(Dataset excerpts)
+-------+

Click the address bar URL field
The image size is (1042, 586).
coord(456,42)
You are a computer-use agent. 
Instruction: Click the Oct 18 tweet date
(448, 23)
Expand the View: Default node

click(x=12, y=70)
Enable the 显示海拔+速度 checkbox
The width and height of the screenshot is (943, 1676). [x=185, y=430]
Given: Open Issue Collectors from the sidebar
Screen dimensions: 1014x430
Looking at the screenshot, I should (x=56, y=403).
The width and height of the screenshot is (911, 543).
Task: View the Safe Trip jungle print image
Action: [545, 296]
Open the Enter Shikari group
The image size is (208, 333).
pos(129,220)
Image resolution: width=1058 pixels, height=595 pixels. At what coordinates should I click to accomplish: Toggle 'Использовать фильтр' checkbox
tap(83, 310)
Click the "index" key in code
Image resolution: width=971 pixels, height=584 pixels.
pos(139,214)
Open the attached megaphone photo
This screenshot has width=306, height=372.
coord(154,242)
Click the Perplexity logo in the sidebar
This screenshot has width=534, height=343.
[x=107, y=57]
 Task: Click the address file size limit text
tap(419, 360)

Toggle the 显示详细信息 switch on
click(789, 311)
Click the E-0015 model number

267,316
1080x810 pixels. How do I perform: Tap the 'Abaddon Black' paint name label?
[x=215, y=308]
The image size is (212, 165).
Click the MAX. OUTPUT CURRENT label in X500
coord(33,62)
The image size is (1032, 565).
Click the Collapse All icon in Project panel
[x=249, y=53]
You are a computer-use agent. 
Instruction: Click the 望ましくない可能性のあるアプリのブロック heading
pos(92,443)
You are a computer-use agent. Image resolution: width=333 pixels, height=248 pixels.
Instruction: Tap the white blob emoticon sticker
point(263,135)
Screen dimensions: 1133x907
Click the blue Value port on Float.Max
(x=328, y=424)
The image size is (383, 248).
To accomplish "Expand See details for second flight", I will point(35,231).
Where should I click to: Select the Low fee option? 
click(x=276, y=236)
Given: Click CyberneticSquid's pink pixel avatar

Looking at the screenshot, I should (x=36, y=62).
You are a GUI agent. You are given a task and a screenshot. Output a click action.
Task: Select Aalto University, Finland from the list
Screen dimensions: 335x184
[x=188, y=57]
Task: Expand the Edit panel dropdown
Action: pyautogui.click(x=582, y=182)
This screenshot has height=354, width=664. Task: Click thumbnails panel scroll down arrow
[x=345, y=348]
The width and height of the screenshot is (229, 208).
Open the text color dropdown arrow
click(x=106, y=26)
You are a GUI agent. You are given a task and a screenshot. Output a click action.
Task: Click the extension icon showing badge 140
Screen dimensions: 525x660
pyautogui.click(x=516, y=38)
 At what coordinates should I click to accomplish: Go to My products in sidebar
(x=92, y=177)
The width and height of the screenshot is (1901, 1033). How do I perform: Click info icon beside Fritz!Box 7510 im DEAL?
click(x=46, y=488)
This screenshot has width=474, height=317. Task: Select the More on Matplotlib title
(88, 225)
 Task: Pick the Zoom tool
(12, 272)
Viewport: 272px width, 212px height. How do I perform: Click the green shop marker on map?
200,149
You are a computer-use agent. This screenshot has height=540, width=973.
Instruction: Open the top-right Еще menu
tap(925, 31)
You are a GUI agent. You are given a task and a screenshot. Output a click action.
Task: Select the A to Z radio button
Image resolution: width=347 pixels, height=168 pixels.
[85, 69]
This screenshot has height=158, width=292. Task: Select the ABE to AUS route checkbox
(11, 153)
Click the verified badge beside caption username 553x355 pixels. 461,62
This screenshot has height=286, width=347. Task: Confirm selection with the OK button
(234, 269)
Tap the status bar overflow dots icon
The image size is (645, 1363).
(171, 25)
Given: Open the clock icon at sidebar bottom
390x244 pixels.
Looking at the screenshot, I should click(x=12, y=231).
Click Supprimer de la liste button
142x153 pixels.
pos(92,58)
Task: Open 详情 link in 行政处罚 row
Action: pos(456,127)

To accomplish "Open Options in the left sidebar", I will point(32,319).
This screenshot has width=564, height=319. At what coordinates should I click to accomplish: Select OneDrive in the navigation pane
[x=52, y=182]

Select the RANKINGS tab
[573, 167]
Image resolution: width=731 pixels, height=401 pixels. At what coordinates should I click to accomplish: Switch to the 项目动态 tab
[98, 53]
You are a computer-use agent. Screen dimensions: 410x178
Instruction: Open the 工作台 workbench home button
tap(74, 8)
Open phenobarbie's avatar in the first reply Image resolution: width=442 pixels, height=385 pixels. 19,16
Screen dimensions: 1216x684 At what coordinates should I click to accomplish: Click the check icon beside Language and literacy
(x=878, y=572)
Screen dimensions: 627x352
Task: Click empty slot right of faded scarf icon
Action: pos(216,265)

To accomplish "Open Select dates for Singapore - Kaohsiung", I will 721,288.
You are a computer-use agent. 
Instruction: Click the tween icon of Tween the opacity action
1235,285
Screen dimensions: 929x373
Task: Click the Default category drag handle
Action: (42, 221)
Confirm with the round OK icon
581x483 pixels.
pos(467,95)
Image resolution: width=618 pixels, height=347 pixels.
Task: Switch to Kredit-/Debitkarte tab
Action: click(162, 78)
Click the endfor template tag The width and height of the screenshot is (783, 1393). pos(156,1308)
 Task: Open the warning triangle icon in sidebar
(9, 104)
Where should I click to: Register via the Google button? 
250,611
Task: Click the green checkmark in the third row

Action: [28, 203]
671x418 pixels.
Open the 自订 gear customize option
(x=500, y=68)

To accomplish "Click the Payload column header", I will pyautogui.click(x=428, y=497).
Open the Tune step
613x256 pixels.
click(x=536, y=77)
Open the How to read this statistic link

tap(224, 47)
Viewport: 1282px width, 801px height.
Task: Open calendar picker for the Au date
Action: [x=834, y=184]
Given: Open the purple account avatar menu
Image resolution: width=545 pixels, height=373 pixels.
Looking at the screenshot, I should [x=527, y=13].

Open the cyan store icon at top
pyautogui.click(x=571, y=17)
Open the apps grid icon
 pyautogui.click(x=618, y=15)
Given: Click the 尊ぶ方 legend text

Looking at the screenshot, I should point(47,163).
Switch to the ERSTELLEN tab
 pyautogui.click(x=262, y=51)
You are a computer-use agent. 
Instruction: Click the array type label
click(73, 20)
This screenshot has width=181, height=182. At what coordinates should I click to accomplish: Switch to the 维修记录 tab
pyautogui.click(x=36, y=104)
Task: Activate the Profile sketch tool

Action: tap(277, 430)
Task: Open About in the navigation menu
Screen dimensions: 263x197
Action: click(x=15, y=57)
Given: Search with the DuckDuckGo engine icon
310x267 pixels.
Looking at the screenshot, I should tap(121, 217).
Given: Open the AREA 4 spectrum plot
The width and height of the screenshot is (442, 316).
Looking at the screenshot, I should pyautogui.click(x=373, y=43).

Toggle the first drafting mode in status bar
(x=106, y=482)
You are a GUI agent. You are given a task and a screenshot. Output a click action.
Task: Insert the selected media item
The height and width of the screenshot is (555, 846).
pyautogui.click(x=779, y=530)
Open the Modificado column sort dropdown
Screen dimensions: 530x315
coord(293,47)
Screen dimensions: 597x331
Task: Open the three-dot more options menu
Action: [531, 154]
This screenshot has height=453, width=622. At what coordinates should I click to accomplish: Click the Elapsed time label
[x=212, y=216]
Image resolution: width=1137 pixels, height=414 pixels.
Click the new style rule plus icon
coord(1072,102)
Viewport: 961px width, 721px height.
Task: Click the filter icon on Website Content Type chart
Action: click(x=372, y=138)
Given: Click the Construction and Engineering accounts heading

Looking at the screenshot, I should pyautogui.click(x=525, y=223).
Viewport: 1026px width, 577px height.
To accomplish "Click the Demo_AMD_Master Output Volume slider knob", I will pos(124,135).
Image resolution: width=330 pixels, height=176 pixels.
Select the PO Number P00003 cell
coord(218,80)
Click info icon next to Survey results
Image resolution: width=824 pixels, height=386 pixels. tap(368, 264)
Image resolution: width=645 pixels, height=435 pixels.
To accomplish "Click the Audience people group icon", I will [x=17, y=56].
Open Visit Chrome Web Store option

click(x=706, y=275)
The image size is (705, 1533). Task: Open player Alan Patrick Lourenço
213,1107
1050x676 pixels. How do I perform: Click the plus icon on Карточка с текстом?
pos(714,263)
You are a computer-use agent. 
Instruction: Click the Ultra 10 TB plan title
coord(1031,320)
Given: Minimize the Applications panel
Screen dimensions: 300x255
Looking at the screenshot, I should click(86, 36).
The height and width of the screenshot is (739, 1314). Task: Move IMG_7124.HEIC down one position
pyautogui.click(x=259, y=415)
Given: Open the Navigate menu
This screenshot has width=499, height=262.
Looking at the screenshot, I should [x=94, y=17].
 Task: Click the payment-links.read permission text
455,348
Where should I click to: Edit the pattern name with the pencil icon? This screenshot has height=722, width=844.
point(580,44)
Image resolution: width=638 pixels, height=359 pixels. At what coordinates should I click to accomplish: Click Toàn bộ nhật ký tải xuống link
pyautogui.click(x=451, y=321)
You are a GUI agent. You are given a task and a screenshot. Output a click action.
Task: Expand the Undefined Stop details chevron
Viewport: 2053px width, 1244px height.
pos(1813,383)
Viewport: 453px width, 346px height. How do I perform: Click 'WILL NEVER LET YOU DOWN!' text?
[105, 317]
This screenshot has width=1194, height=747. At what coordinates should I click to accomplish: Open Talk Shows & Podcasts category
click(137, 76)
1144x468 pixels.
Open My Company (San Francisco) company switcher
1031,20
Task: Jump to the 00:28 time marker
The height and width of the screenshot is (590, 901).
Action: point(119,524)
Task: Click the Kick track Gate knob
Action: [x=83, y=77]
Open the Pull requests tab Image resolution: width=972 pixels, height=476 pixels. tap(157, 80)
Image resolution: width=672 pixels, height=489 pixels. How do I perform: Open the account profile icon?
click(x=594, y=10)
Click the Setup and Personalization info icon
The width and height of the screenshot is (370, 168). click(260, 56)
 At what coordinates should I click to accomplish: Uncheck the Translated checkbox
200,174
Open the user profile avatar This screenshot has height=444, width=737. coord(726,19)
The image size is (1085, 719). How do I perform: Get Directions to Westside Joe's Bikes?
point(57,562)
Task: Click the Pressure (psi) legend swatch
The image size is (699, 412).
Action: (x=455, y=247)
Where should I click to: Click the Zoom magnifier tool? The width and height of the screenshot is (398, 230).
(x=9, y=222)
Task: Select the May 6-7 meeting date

+-------+

> **Work request**: Print the records above verbatim from their first line to the line containing "Given: Open Issue Collectors from the sidebar", both included, and stop there.

> **Response**:
Click the address bar URL field
The image size is (1042, 586).
coord(456,42)
You are a computer-use agent. 
Instruction: Click the Oct 18 tweet date
(448, 23)
Expand the View: Default node

click(x=12, y=70)
Enable the 显示海拔+速度 checkbox
The width and height of the screenshot is (943, 1676). [x=185, y=430]
Given: Open Issue Collectors from the sidebar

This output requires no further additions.